Scientists sketch out the foundations of a colony on Mars
EPFL scientists have mapped out the steps required to build a self-sustaining research base on Mars that would be habitable for the long term. Their work can help researchers set priorities for space programs exploring Mars as well as the solar system as a whole.
If there was ever life on Mars, its traces are most likely to be found at the planet's poles. Or more specifically, in its polar layered deposits, which are layers of ice and dust that have built up over thousands of years. So, according to a team of EPFL scientists, the poles would be the most logical place to set up a research base and, potentially, colonies. This team has mapped out a step-by-step strategy along with the required technology to build a research base on Mars that would be self-sustaining and that could accommodate a long-term manned presence. The results of their work will soon be published in Acta Astronautica and is being presented today at the Entretiens Internationaux du Tourisme du Futur conference in Vixouze, France.
"The poles may pose more challenges in the beginning, but they are the best location for the long term since they harbor natural resources that we may be able to use," says Anne-Marlene Rüede, lead author of the study and a student minoring in Space Technology at EPFL's Space Engineering Center (eSpace). And even though the scientists are thinking well into the future – colonies that would be developed over several generations – they still went into great detail in their design. "We wanted to develop a strategy based on technologies that have been selected accordingly and outline a test scenario so that 20 years from now, astronauts will be able to carry out this kind of space mission," she adds.

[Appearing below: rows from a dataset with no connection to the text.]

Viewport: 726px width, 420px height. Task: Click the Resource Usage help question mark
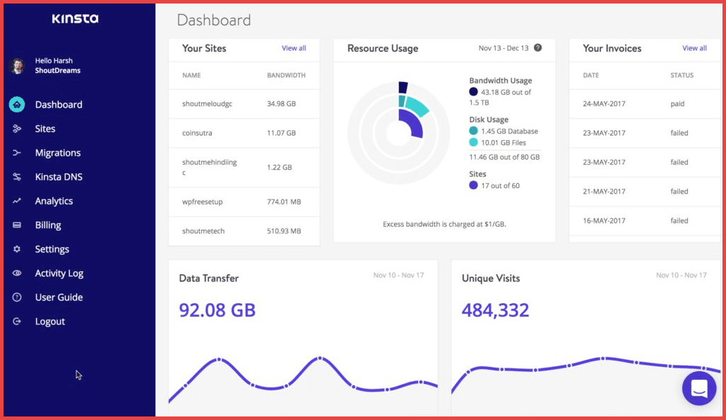coord(538,48)
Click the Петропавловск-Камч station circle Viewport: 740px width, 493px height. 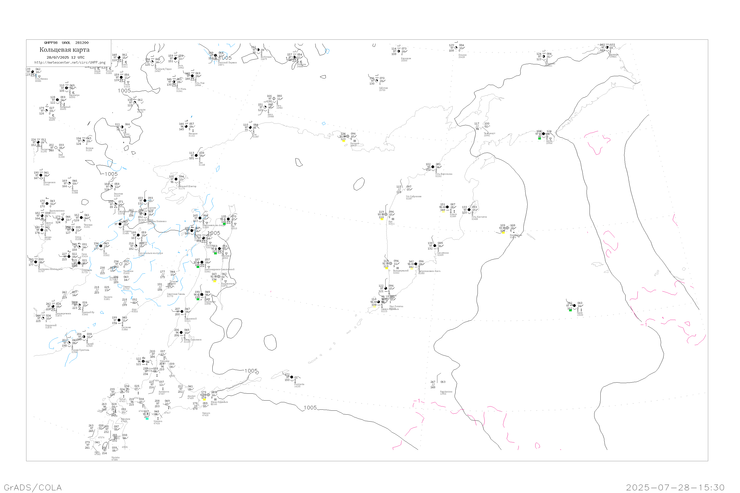tap(416, 264)
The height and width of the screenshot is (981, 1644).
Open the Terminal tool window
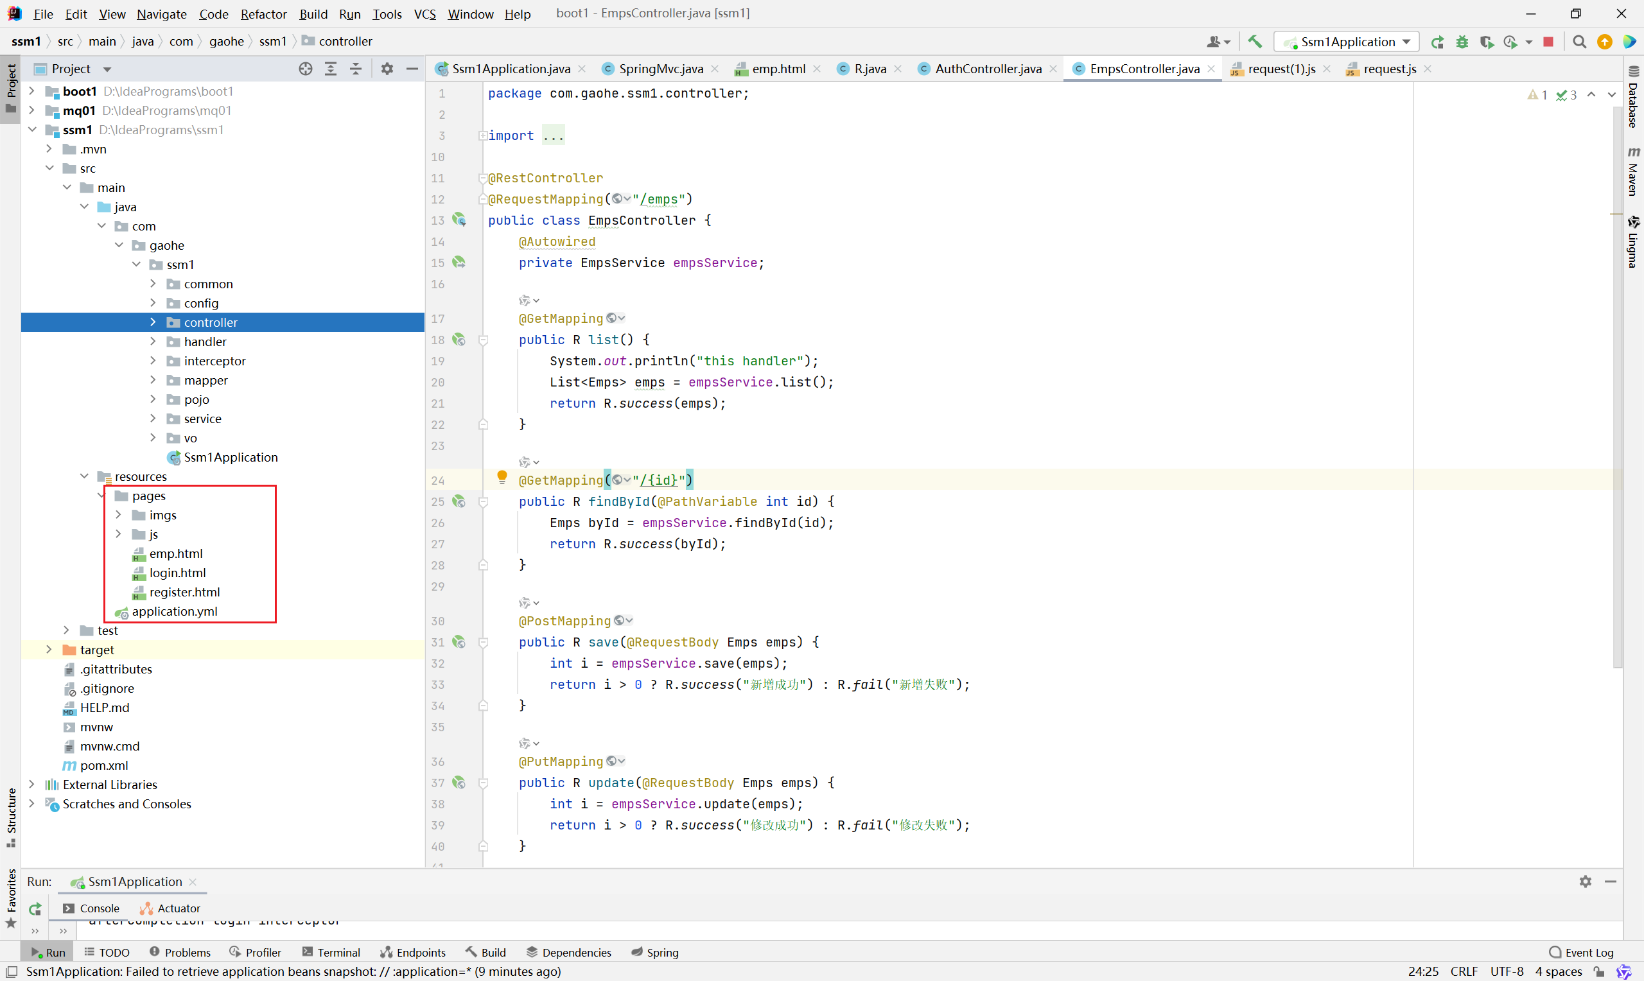[x=331, y=952]
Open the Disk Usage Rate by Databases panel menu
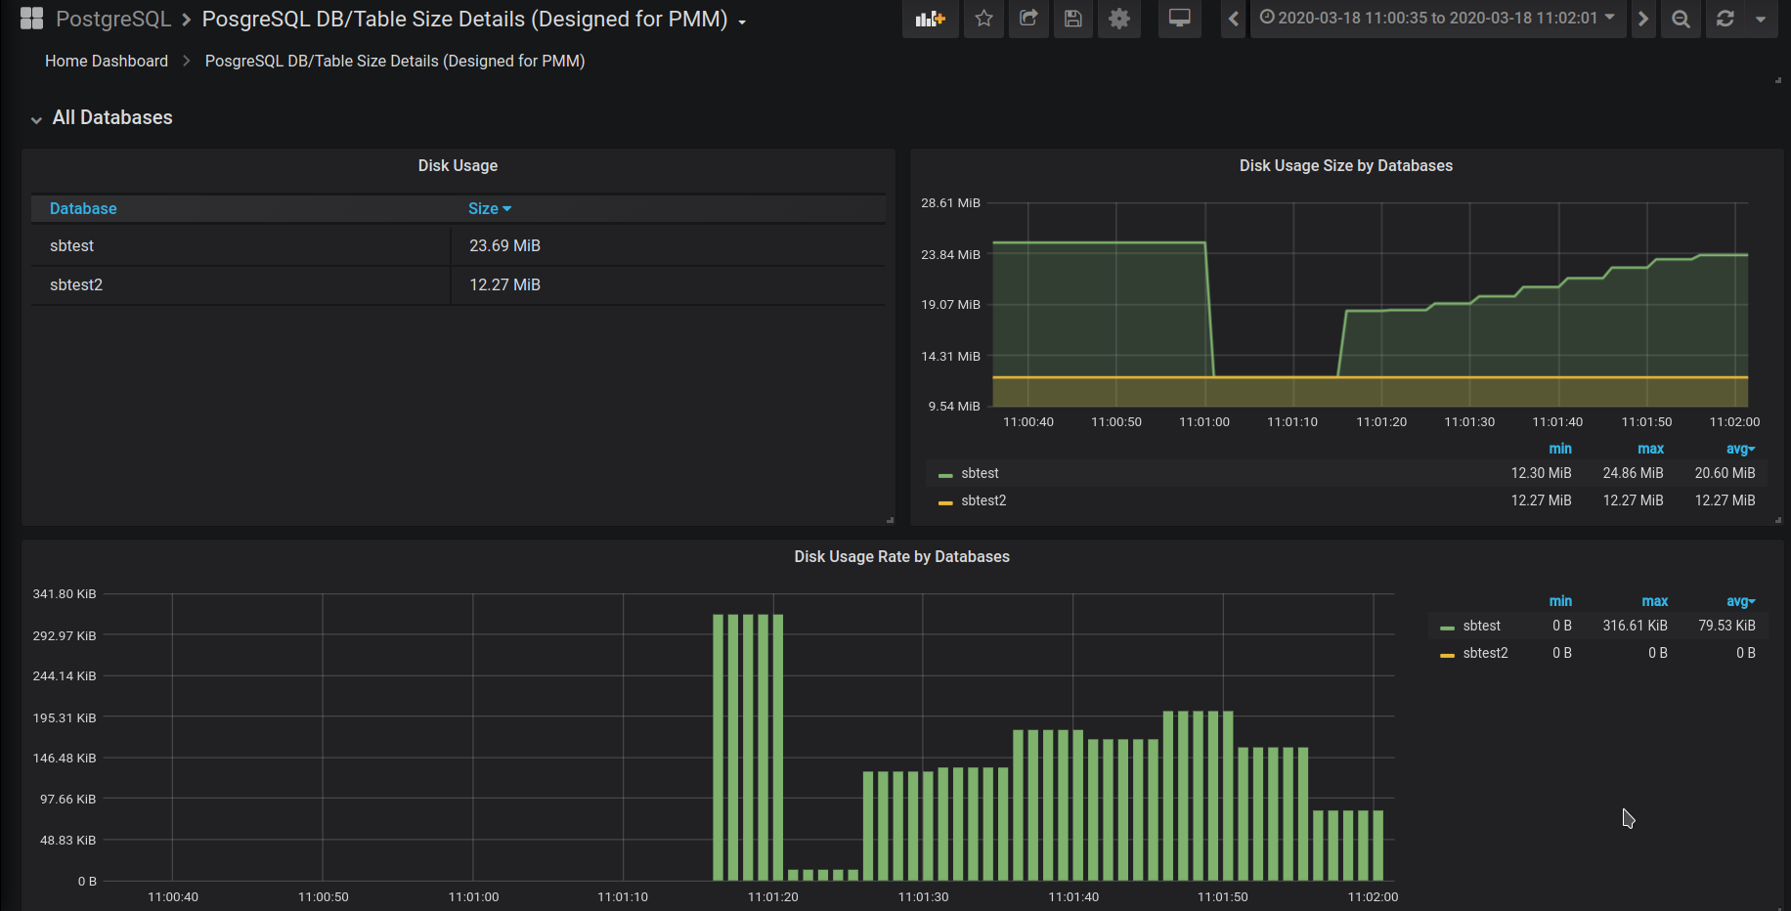The image size is (1791, 911). tap(901, 557)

First the base, then the crew
The EPFL scientists' strategy involves sending a six-person crew to Mars' north pole during the polar summer, to take advantage of the 288 days of continuous light, and then return them safely to Earth. The first novel element of their strategy is that it would take place in two phases. First, robots would be sent up to build a minimal living space for the crew and to test the natural resources available on site. Then the crew would be brought in. This approach would minimize the payload that space shuttles would have to carry and make the mission as safe as possible for the crew members. However, engineers have yet to develop rockets that can handle 110 metric tons of equipment.
So that the research base can sustain a manned presence for nine months – and eventually even longer – the plan is to make maximum use of the natural resources found on Mars, first and foremost water. The discovery of ice at the poles means the base could theoretically produce water, oxygen and nitrogen – compounds essential for human life. Other chemicals in Mars' air (especially CO2) and soil (like silicon, iron, aluminum and sulfur) could potentially be used to make materials such as bricks, glass and plastic, or even fuels like hydrogen and methanol. All that would make the research base self-sustaining for the long haul.
But initially, vital resources like food and energy will have to be shuttled up from Earth. These might include freeze-dried food, a thorium reactor and batteries.
A three-meter-thick igloo
The research base would consist of three modules: a central core, capsules and a dome. The central core would be 12.5 meters high and five meters in diameter, and would house the minimal living space as well as everything the crew needed to live. The three capsules would be built around the minimal living space and serve as airlocks between that space and the exterior. Robots would set up these structures during the first phase of the mission. The dome would cover the entire base and would be made of polyethylene fiber covered with a three-meter thick layer of ice – creating a kind of igloo. The dome would also represent an additional living space, provide a second barrier to protect the crew against radiation and micrometeoroids, and help keep the pressure constant inside the base.
Another innovation in the scientists' plan is to create a crane system that would orbit around Mars and be launched during the second mission. This system would serve as a transfer point between space shuttles coming up from Earth and the research base on Mars. A special crane vehicle designed by the scientists would offload equipment from space shuttles onto Mars' surface. "The crane vehicle could be reused several times and would be powered by fuel produced on Mars. It would reduce the payload that space shuttles would have to carry up to the research base," says Claudio Leonardi, another scientist involved in the study. "The vehicle's docking system would be similar to that used on the International Space Station: once a shuttle was docked, the vehicle would unload the cargo and crew and set them down on Mars." What makes their vehicle design unique is that the engines are located above the vehicle's center of gravity and that the vehicle can be used for six missions. The fuel for the ascent would be made in situ and that for the descent would come from Earth.
"We would need to conduct an initial mission to try everything out for the first time. And the better that initial mission is thought out, the faster we will be able to get things going and move on to colonization," says Anne-Marlene Rüede. In reality, the scientists have not taken a stance on the prospect of colonizing Mars. But one of the key benefits of this research is that the systems it envisions could be used for robotic missions in general, whether Martian, lunar, terrestrial or otherwise.